*Exercise*. Line by line, return the listing exactly, without any of the images.

*Provided records*.
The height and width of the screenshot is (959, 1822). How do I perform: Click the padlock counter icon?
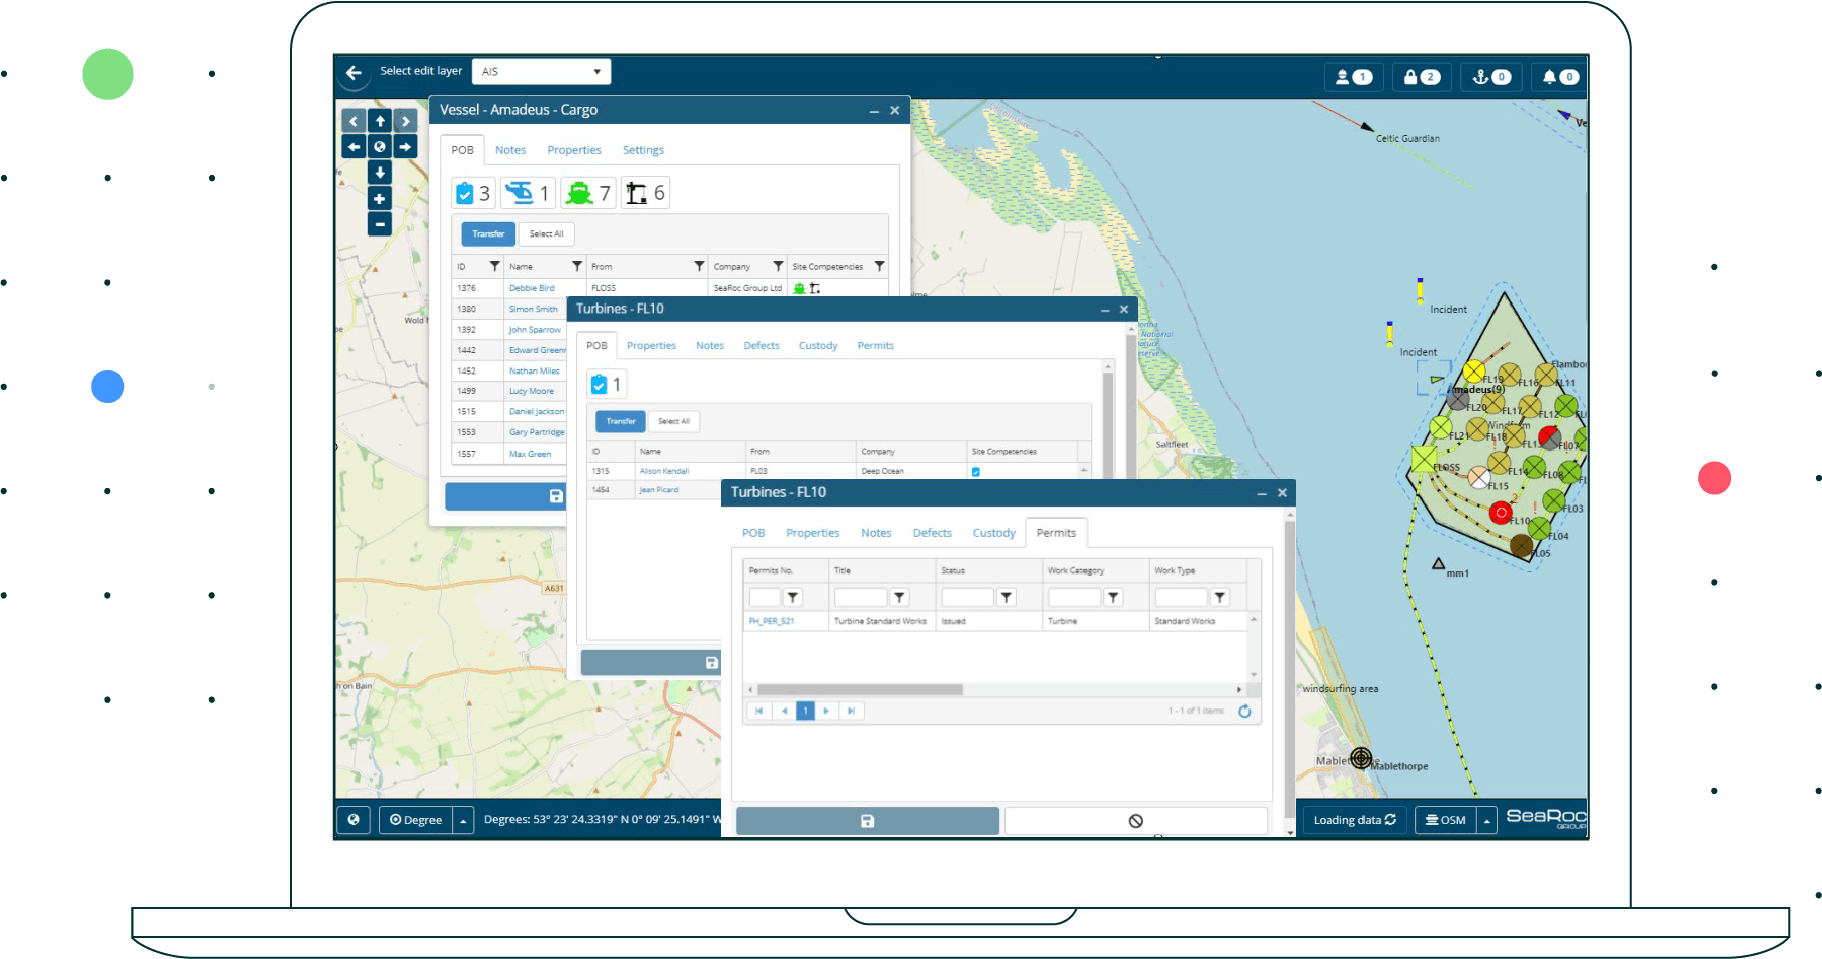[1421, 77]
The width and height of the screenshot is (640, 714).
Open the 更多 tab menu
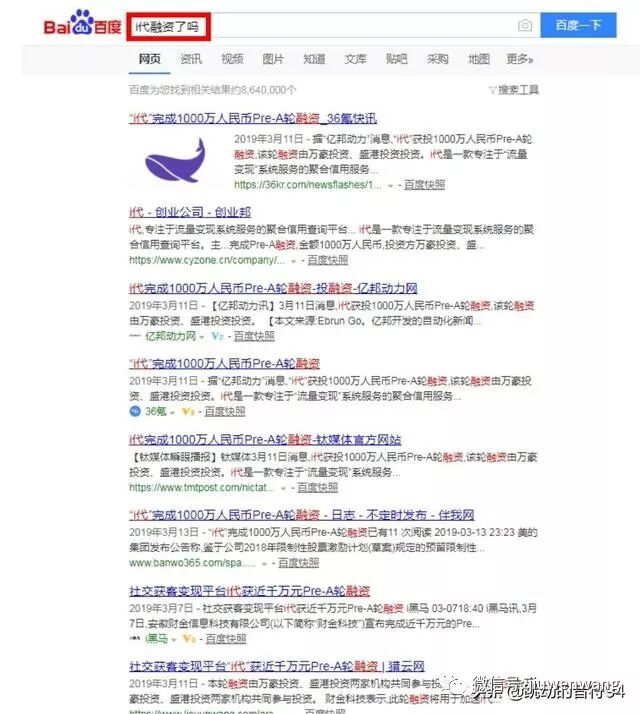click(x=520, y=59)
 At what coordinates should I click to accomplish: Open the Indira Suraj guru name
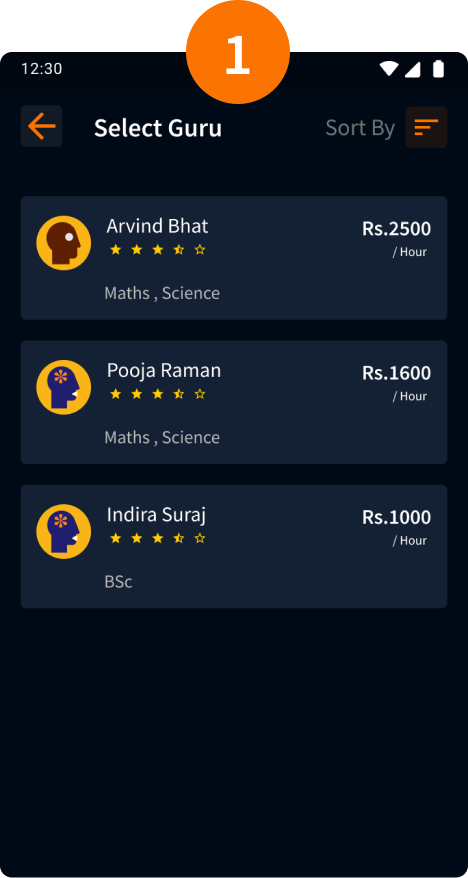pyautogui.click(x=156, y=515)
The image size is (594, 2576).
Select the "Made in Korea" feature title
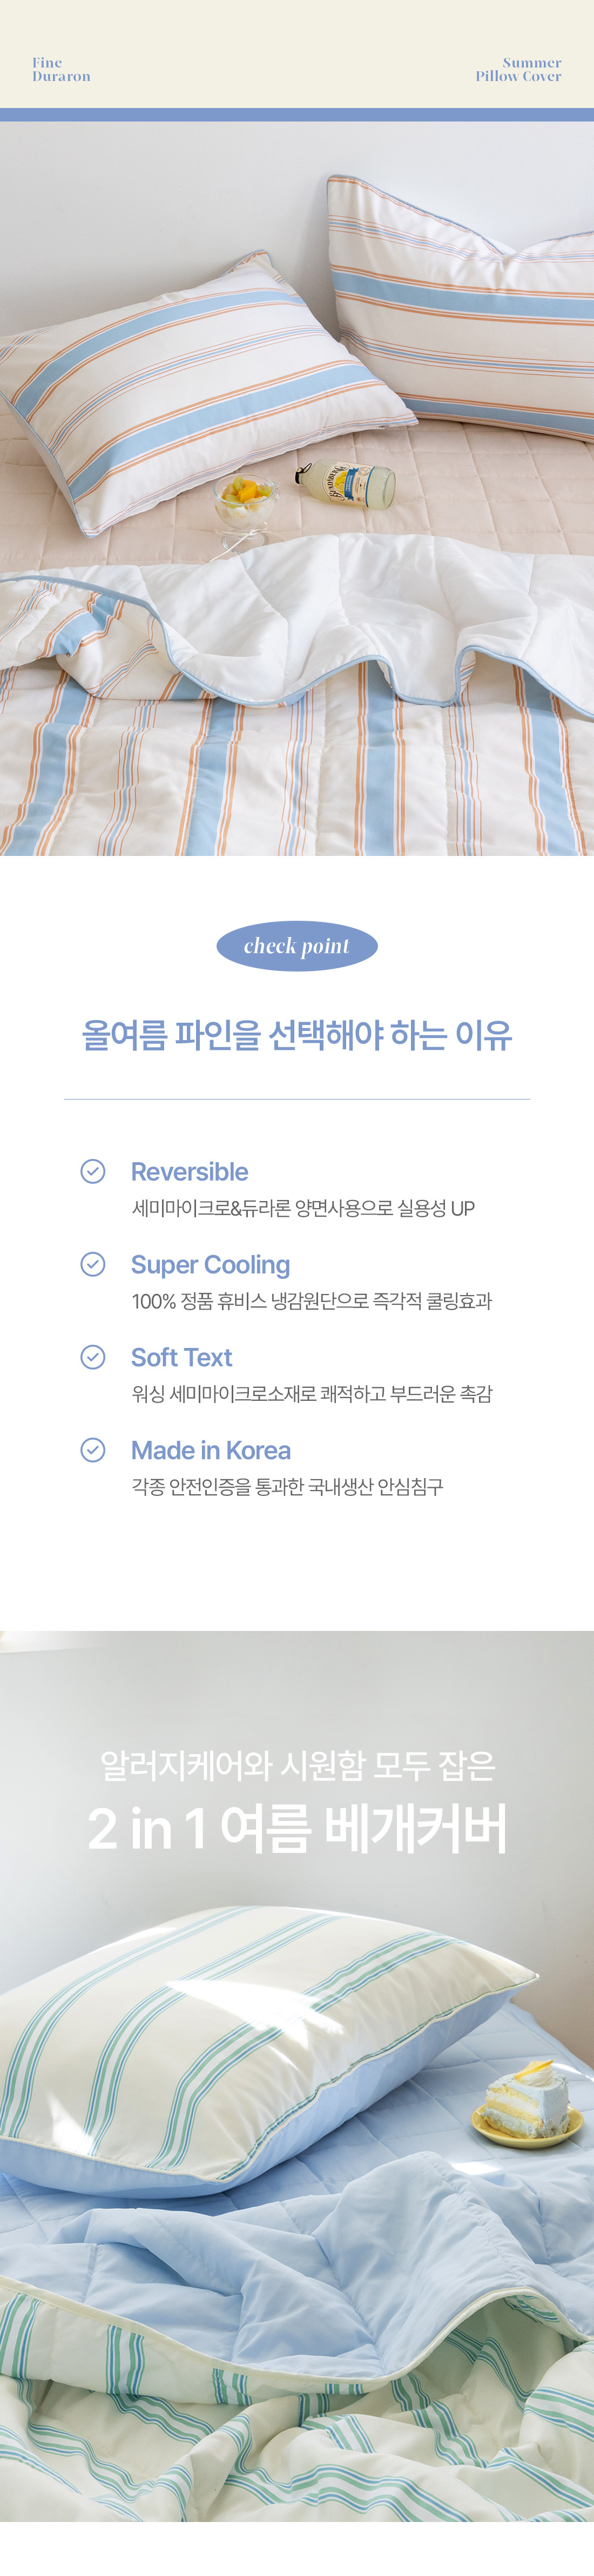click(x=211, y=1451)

*Expected answer*.
The height and width of the screenshot is (959, 1822). How do I perform: Click the padlock counter icon?
[1421, 77]
The width and height of the screenshot is (640, 714).
Open the 更多 tab menu
click(x=520, y=59)
 At what coordinates should I click to accomplish: Open the Indira Suraj guru name
pyautogui.click(x=156, y=515)
The image size is (594, 2576).
Select the "Made in Korea" feature title
click(x=211, y=1451)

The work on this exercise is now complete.